**Input records:**

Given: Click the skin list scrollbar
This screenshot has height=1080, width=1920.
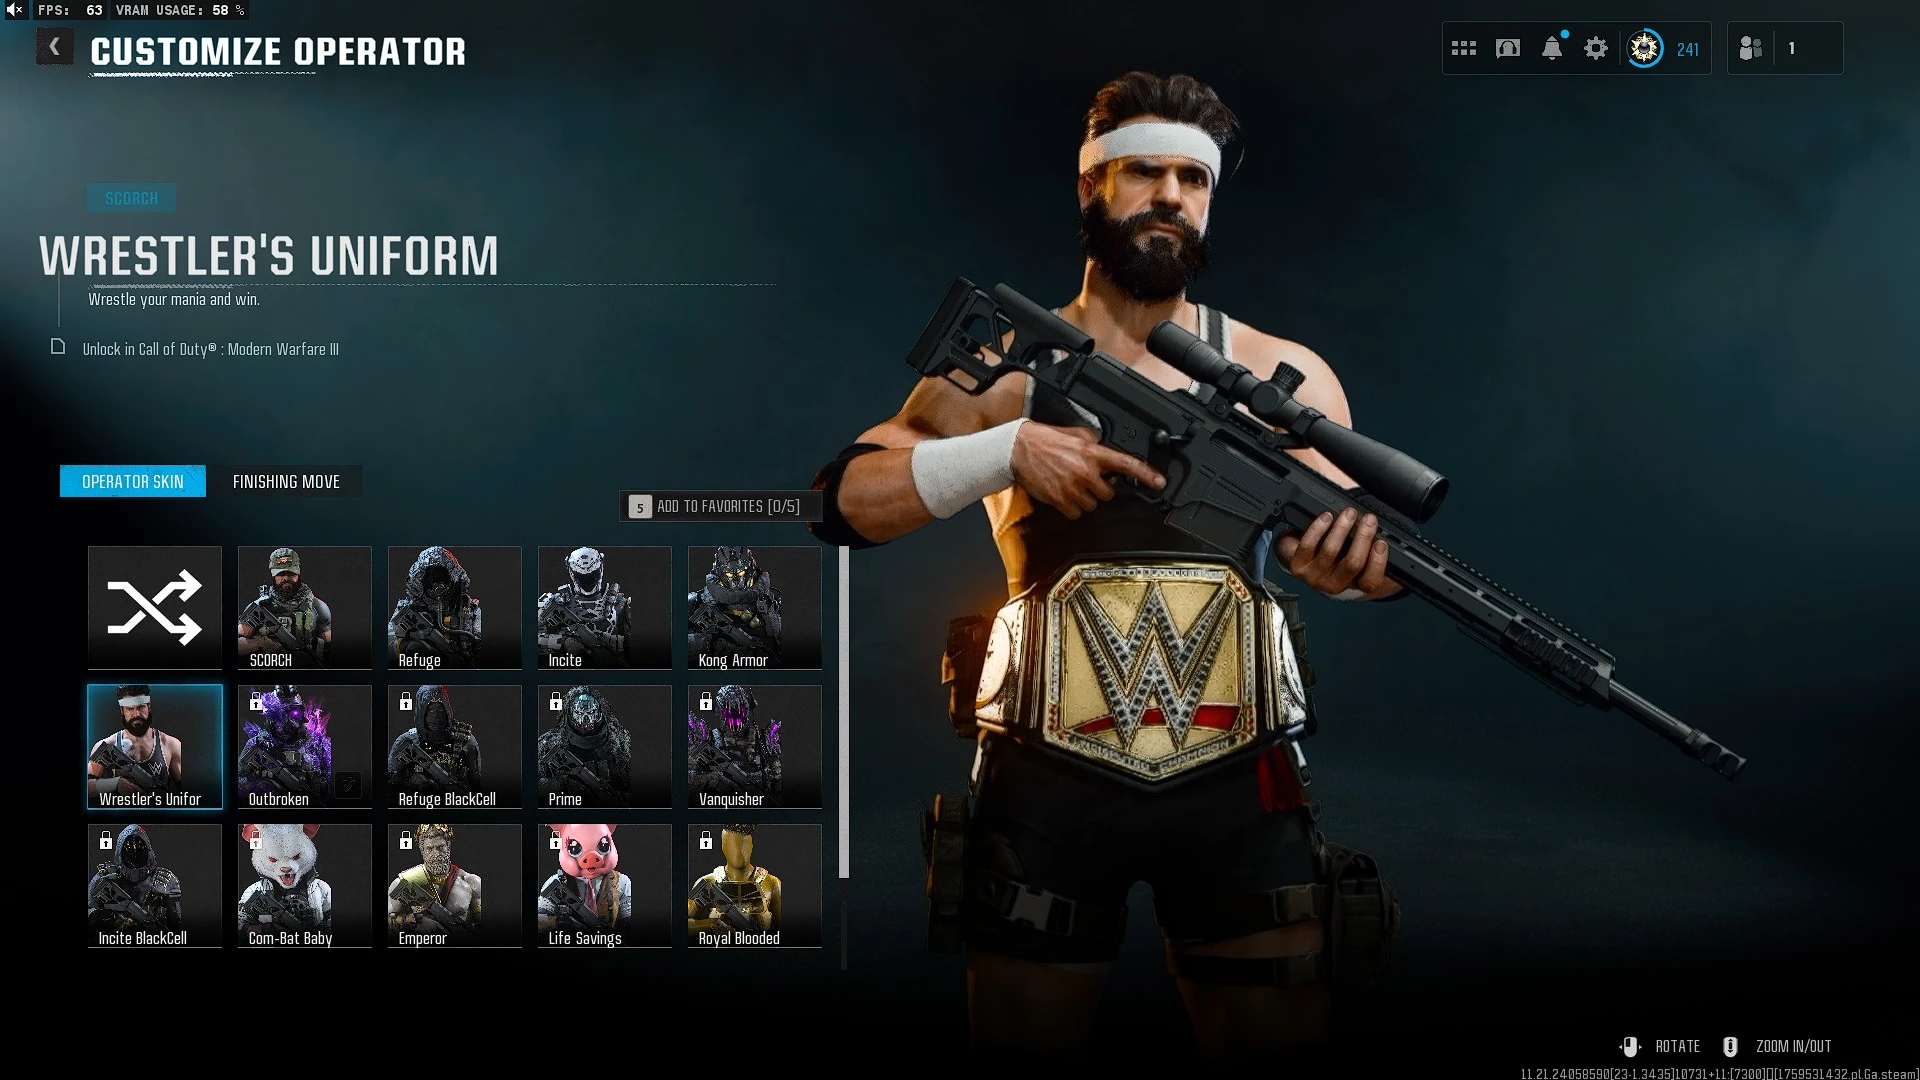Looking at the screenshot, I should coord(844,712).
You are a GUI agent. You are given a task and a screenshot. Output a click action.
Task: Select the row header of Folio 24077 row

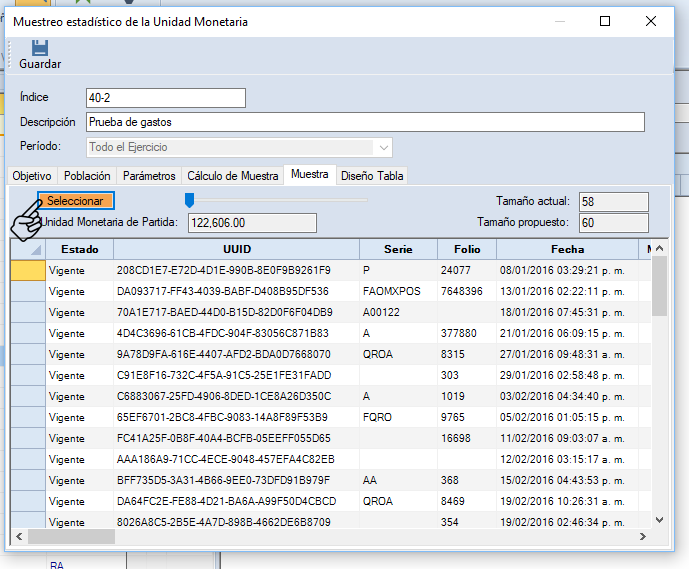coord(27,270)
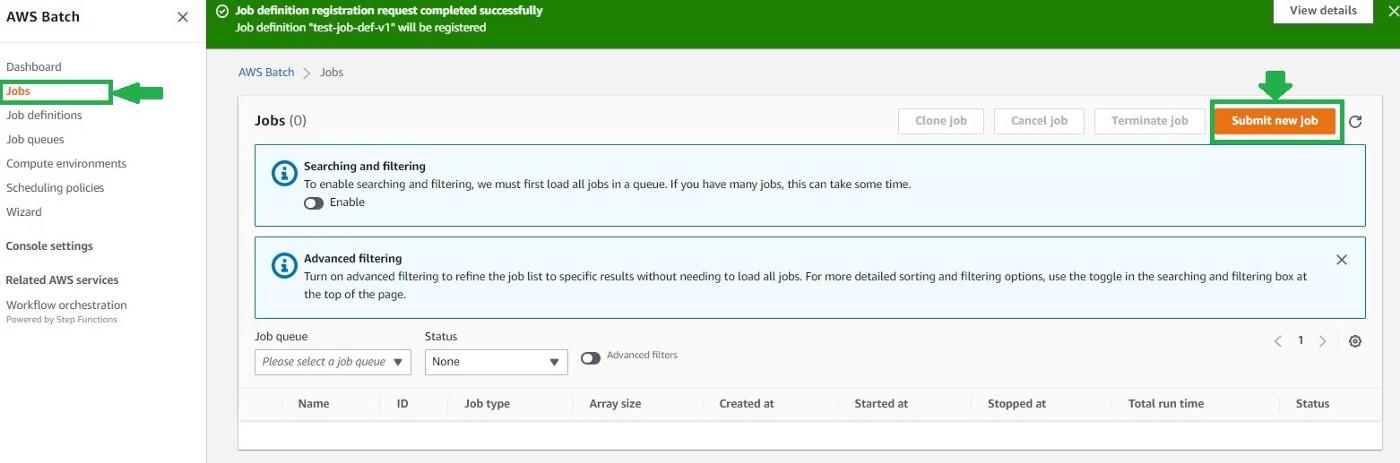The height and width of the screenshot is (463, 1400).
Task: Turn on the Advanced filters toggle
Action: (x=591, y=358)
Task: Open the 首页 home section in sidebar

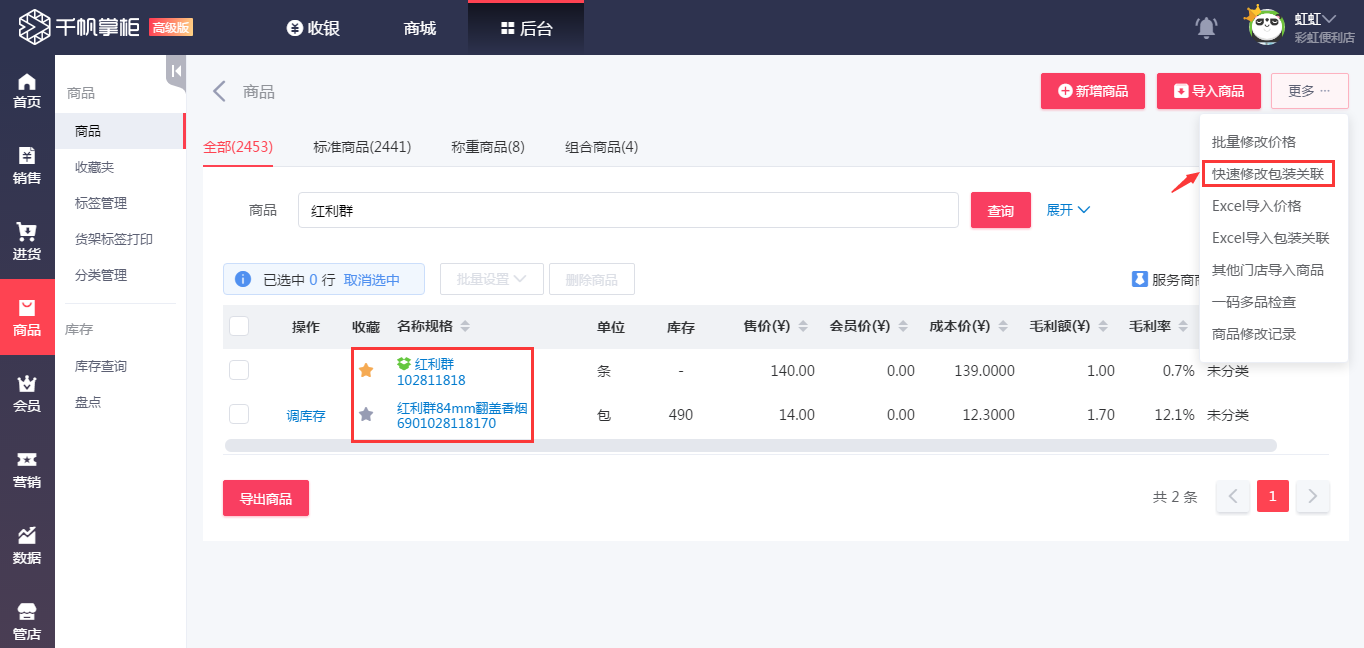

**Work task:** Without including any pictures, output all the entries above exactly.

**Written response:**
Given: Click the skin list scrollbar
This screenshot has height=1080, width=1920.
Looking at the screenshot, I should coord(844,712).
You are a GUI agent. You are given a task and a screenshot. Output a click action.
Task: Select the row header of Folio 24077 row

coord(27,270)
The height and width of the screenshot is (463, 1400).
Task: Turn on the Advanced filters toggle
Action: (x=591, y=358)
Task: Open the 首页 home section in sidebar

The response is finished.